(Collection entries)
★ ★ ★ ★ ★
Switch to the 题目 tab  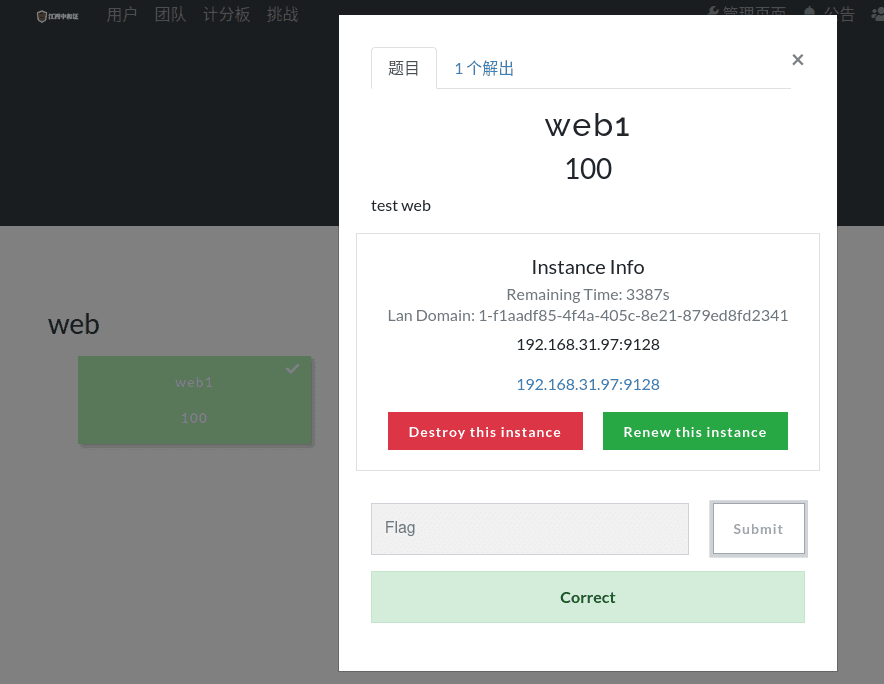pyautogui.click(x=403, y=69)
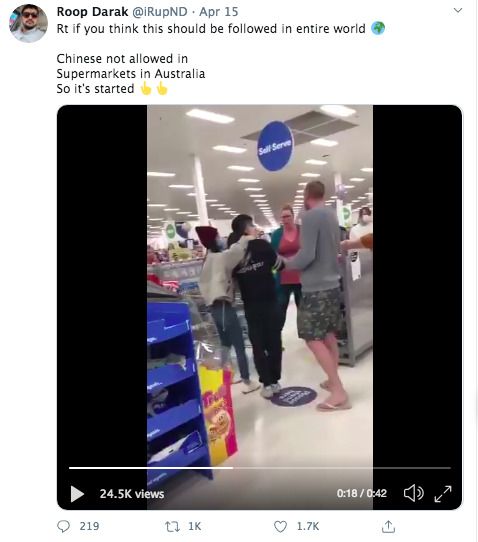Viewport: 478px width, 542px height.
Task: Click the 24.5K views label
Action: click(132, 494)
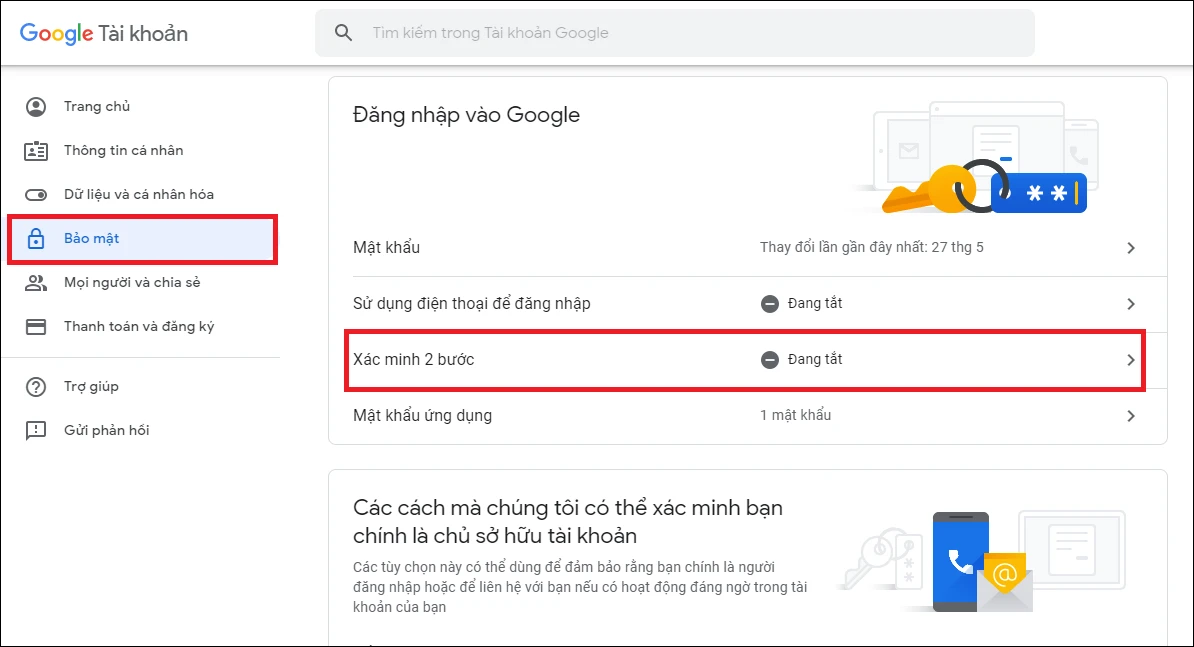Focus the Tìm kiếm trong Tài khoản Google field
1194x647 pixels.
point(690,33)
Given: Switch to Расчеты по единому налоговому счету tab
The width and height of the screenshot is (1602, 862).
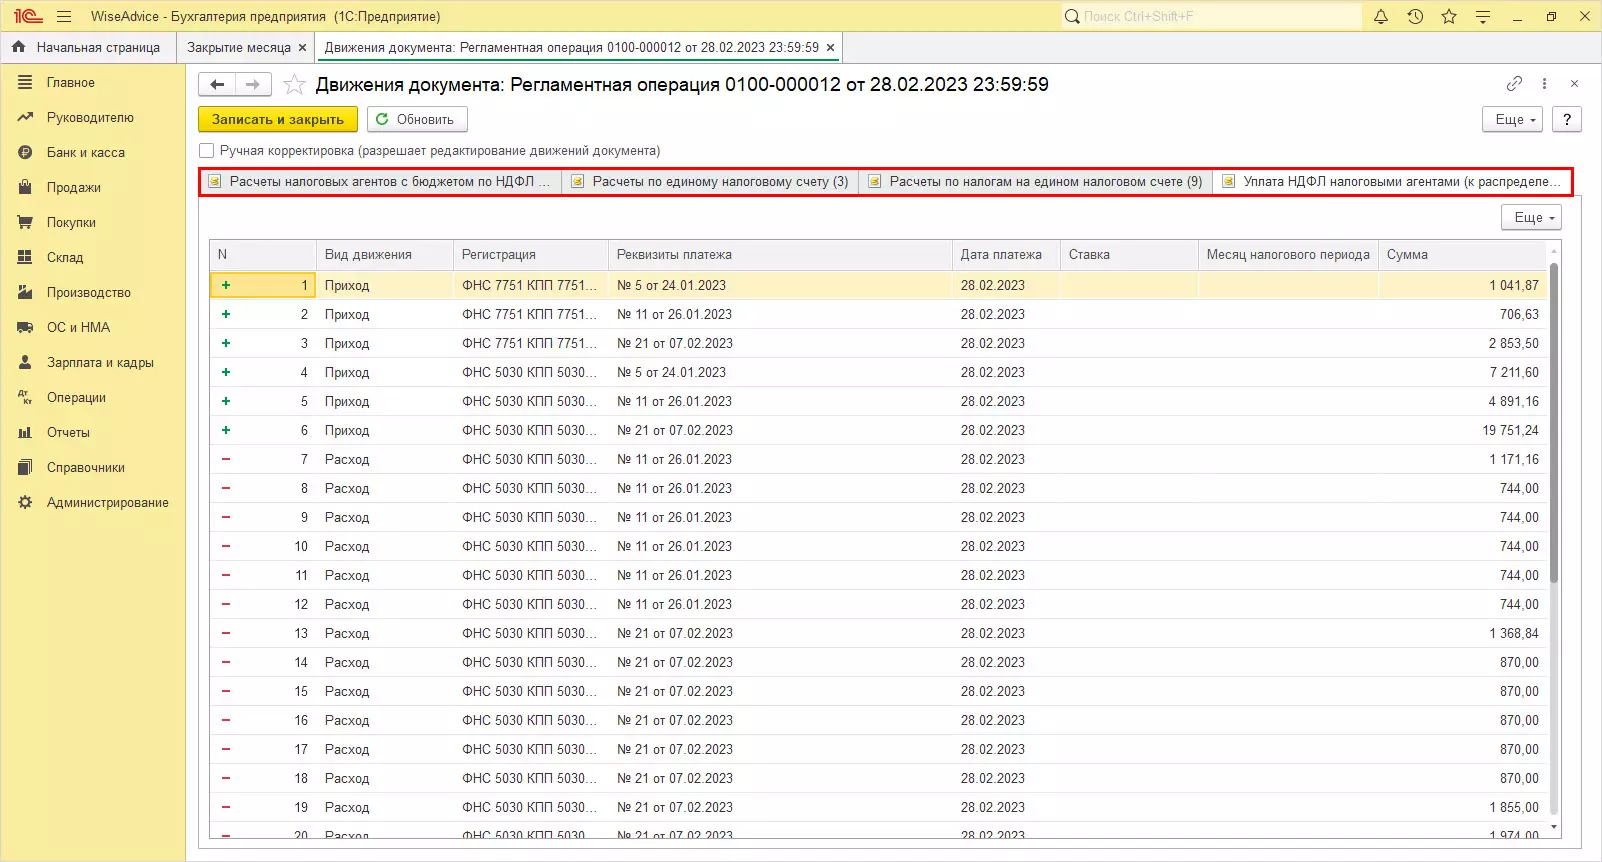Looking at the screenshot, I should click(x=710, y=182).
★ ★ ★ ★ ★
▸ WHAT TO DO: Before answering, please find the line containing "The width and" above, then copy exactly from it through the last line of the entries, both included, without pictures.

▸ REPLY TO THE EXERCISE:
The width and height of the screenshot is (1602, 862).
Looking at the screenshot, I should click(x=710, y=182).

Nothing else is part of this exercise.